Joined: Feb 2009
Posts: 532
Thanks:
9
Ack! I was beaten I see. Oh well :p
Yeah, I can totally run an analysis on those novels. I actually wanted to do something outside of Wikipedia too!
Joined: Oct 2007
Posts: 4,582
Thanks:
0
I never actually looked at the previously posted lists, but now that I look at yours and theirs, a layperson like me really enjoys your presentation, so there's my expert opinion. ^_^
Joined: Mar 2008
Posts: 1,533
Thanks:
0
I would totally love to see kanji analysis on the files that nest0r didn't post. Especially, I'd like to know which ones stick to easier kanji, fewer kanji, and other stuffs like that. Knowing where they sit by grade and JLPT level would be really nice.
Joined: Oct 2009
Posts: 3,944
Thanks:
11
Someone should probably write a more "intelligent" script to mine Wikipedia that strips out the things on every page like 編集 and 利用; I don't remember if the other list did that or not.
Joined: Aug 2009
Posts: 710
Thanks:
0
That was fast, FooSoft!
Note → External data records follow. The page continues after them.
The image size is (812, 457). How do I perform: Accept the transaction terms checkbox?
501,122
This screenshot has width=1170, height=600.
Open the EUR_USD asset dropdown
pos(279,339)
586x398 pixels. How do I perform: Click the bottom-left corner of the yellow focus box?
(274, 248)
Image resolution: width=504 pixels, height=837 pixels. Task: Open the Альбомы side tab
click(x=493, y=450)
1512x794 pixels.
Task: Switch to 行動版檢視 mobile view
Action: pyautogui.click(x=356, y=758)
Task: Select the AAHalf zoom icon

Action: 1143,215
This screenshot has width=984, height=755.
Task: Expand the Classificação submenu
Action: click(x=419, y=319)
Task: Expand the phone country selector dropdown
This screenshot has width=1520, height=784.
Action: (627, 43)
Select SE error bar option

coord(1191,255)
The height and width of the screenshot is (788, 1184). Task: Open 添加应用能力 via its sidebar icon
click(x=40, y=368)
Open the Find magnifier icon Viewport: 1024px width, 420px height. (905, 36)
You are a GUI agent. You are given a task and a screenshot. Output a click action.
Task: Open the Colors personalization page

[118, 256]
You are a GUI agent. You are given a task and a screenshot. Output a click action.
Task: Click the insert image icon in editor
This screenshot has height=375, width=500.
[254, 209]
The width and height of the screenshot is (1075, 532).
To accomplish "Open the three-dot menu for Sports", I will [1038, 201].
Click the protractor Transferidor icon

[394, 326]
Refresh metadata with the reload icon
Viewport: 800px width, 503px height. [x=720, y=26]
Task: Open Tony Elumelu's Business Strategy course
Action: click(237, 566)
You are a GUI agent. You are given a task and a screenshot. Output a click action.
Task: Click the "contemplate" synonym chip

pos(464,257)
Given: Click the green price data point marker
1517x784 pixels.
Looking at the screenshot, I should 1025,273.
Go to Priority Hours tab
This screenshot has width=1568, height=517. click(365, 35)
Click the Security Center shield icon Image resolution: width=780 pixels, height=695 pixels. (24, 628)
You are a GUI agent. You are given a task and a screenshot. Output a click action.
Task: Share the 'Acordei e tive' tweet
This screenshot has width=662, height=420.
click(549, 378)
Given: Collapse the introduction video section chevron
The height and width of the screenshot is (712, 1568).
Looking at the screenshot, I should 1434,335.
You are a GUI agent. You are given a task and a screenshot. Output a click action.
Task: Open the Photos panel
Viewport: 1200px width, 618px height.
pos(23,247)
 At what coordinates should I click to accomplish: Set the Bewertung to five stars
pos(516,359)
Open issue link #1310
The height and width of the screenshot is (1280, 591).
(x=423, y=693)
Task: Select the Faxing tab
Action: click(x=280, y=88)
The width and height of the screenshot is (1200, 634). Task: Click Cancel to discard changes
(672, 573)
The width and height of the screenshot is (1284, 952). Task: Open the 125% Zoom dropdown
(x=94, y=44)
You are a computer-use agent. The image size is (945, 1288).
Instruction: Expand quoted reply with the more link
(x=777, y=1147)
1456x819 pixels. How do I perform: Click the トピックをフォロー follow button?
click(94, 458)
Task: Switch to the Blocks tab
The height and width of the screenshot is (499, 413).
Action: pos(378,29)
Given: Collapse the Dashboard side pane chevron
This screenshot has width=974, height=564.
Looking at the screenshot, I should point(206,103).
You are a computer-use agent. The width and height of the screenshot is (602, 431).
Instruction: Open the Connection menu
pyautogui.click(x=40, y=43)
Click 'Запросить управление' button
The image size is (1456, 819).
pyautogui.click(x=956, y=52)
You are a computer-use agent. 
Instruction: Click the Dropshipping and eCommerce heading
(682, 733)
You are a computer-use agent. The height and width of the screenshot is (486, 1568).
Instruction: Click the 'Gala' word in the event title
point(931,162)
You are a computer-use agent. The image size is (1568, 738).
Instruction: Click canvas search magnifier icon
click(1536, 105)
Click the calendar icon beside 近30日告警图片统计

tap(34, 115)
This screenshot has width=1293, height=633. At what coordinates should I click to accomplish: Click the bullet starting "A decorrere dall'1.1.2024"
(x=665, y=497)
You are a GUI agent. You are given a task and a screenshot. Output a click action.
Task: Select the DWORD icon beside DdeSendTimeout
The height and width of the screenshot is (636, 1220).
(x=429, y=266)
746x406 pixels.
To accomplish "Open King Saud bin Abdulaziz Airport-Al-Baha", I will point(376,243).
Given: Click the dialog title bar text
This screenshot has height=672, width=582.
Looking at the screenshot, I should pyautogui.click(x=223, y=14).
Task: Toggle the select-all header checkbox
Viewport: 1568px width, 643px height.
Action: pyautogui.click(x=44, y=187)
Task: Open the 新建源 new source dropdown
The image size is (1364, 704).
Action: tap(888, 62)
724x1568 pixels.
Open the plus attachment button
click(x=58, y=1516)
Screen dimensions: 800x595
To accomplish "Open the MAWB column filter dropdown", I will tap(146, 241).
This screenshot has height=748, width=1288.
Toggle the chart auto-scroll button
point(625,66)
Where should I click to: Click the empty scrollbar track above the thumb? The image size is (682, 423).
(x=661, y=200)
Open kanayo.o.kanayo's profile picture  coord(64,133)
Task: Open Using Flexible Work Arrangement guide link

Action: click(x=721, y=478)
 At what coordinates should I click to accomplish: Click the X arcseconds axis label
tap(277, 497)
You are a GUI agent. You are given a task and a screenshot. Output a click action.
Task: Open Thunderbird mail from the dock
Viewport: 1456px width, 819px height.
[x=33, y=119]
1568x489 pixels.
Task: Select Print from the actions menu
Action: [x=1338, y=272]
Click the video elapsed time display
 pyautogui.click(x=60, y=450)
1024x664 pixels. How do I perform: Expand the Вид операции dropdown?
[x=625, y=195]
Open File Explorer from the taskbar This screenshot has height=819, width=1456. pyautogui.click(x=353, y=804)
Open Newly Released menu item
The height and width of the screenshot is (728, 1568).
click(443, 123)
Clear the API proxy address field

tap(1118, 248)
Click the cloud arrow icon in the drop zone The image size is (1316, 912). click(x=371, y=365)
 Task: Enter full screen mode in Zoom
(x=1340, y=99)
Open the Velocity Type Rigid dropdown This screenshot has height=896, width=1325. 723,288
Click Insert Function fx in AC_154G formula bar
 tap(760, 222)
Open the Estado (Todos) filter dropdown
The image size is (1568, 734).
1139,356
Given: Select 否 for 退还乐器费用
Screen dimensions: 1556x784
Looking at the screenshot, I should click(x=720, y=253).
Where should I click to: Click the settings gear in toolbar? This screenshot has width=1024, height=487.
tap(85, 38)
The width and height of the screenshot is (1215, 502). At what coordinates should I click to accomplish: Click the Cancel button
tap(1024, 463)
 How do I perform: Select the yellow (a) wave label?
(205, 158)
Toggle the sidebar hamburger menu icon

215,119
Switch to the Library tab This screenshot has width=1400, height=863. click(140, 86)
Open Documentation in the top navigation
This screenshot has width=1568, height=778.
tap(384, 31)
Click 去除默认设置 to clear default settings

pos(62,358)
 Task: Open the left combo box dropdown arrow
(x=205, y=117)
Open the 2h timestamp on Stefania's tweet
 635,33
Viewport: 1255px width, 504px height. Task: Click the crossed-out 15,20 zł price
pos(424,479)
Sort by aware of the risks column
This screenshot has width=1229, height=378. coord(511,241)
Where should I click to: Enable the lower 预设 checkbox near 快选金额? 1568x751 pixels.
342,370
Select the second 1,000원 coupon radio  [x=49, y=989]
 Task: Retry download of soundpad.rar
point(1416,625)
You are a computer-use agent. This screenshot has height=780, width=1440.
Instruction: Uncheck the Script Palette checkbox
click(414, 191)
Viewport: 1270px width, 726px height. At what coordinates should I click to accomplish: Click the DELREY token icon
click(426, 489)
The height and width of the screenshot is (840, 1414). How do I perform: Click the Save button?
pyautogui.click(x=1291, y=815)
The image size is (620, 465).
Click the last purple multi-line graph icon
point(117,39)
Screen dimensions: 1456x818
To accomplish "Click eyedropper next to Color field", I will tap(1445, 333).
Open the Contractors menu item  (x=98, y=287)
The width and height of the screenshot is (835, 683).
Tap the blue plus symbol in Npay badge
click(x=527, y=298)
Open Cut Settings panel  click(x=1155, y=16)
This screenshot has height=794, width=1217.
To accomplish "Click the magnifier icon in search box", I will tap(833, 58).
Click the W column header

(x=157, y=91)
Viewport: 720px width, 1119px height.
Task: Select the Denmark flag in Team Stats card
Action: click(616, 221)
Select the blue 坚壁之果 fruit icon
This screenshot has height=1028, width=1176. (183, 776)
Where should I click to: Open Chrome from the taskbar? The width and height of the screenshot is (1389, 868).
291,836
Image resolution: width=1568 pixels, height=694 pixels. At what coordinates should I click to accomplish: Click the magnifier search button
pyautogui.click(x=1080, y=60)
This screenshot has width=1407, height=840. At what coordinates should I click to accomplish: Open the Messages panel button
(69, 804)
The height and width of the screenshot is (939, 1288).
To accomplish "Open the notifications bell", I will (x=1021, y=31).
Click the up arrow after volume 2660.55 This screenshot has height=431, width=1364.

There is some 'boilerplate' formatting across most of those files as well, hope you considered that (mostly on first page or so, I think). Hmm, now how organize and apply this information.
Joined: May 2009
Posts: 14
Thanks:
0
Would there be anyway to run a search of, say, the German wiki to find the most common words, for SRS? Or say contrasting the entire wiki with a word list of 5,000 common words, and determine which wiki entries use most of them?
Joined: Mar 2007
Posts: 3,851
Thanks:
0
Mecab etc could handle that with a reasonable margin of error.
Joined: Jan 2008
Posts: 591
Thanks:
0
With running a kanji frequency on wikipedia, wouldn't the thousands of articles on all things Chinese kind of throw off the results with a whole lot of kanji not really recognized in Japanese?
Joined: Sep 2008
Posts: 1,674
Thanks:
1
someone should run this stuff on dorama scripts. Get a feel for frequency of spoken words.
Joined: Jun 2007
Posts: 49
Thanks:
0
How about if you can add list of (all) 常用2009 kanji. Would be nice to see those missing ones.